What you choose will shape how you view your church.

  1. If you choose to forsake your sin, you will view your church as a loving family who refused to give up on you and did everything in their power to lovingly restore you to Christ.
  2. If you choose to continue embracing your sin, you will view your church as a bunch of legalistic idiots who just want to run other people’s lives and use the Bible to justify their actions.

Your choices about your sin will become the lenses through which you see your church. Again, your choices will determine the outcome of discipline and the trajectory for the rest of your life. My admonition to you in this letter is to not make these choices by passivity or happenstance. Soberly assess the choices you are making, what you believe honors God, and what cares best for those you love (Matt. 22:37-40); then choose accordingly.

4. Important Next Step

The previous point leads into this final point. I am going to assume that the choice you make in Point #3 was to honor Christ by forsaking your sin and cooperating with the restorative efforts of His church.

If that is your choice, I want to give you one piece of advice that is essential to bringing that good choice to fruition – be honest. No life of lies is worth living.
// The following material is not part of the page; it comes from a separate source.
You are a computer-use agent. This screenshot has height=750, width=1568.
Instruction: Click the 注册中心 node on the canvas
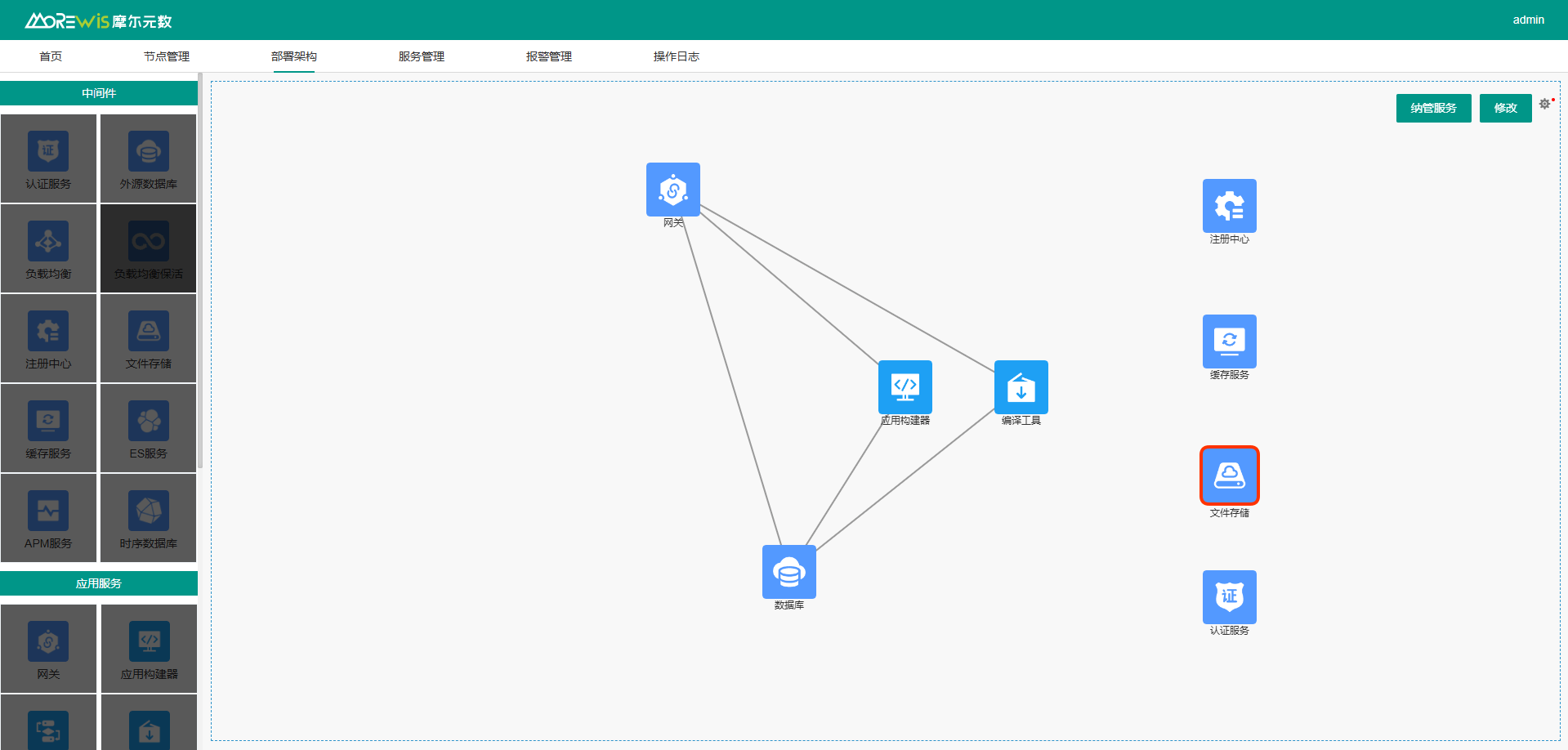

Absolute honesty is the “one step plan of change.” Be honest with yourself, God, and others. Doubtless, lies took you into sin; only honesty will bring you out. You will never be more free from sin than you are honest about sin.

If I could give you one character quality to focus on as you seek to be honest, it would be stay humble. Sin does cloud the mind. Your interpretation of events (your own actions and the actions of others) is not to be trusted. This does not mean you are wrong about everything, but it does mean you need to be willing to be corrected about anything.

If you are honest and stay humble as you cooperate with the restorative efforts of your church, I genuinely believe you will look back and see this season as one of the best seasons of your life (not most enjoyable, but most beneficial). It will be hard, but it is also worth it. Love God and love those dear to you well by allowing God to do what He desires to do in your life in this season.

This post is a supplement to the “church discipline process” document/training posted earlier. The goal of this series is to equip churches to conduct church discipline with restorative excellence.